In order to participate in communication fully, one should be sure to understand the speaker by asking questions and then replying in a way that lets the listener know that you understand the situation. This could be done by trying to mimic the other person’s feeling by repeating what he or she says, a topic that we went over in class when the professor mentioned that this a tactic some interviewers do when interviewing a job candidate. They try to do some bodily gestures and if the interviewee follows their actions, this means that they are on the same level of understanding each other.
Seeking understanding is a two-way street that relies on the ability of each listener to ‘actively listen’. Generally speaking, our first impulse in communication is to make sure that we have been understood. Especially as managers and leaders and parents, we often give instruction to others. While this sort of directed communication is important, it is not the only way that we communicate. There are many times that others will come to us with problems, with needs, or with conversation. And I as a mother can attest that my first impulse is to help, to solve the problem or to offer solutions even before I know all the facts.

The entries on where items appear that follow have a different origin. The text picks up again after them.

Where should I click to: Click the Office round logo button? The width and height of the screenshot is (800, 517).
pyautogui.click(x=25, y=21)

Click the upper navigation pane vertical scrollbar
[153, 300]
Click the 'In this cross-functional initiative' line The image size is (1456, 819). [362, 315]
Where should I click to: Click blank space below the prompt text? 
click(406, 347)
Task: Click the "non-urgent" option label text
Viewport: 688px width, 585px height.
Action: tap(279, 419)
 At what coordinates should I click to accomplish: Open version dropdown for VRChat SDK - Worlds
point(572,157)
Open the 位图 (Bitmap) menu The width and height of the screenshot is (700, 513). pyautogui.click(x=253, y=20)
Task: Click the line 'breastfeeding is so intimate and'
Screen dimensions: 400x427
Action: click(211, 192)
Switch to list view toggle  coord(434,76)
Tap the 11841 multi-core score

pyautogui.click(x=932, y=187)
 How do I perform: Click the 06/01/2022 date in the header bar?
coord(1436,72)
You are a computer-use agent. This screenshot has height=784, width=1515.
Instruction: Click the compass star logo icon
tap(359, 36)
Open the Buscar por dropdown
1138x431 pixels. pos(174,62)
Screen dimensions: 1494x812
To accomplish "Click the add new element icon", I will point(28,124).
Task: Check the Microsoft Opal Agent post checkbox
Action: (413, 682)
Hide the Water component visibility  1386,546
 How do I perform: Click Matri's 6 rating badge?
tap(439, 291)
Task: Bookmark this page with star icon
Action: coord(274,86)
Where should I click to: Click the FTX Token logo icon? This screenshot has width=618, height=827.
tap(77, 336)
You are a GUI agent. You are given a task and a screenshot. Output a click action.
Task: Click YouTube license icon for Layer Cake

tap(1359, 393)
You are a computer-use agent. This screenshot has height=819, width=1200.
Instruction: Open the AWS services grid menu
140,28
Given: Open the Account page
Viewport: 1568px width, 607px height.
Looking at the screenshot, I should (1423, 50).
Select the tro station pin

After listening to Covey, sometimes it is a good idea to just listen and say nothing for the first few minutes so I can be able to gather all the facts before offering any assistance. It is in those times that we practice listening with empathy. This means turning our communication practice around and seeking first to understand, rather than first to be understood. This puts the power in the hands of the other person, the power to communicate their feelings. The responsibility then lies with us to accept, and understand the source of, these feelings and then seek to offer any help, if necessary.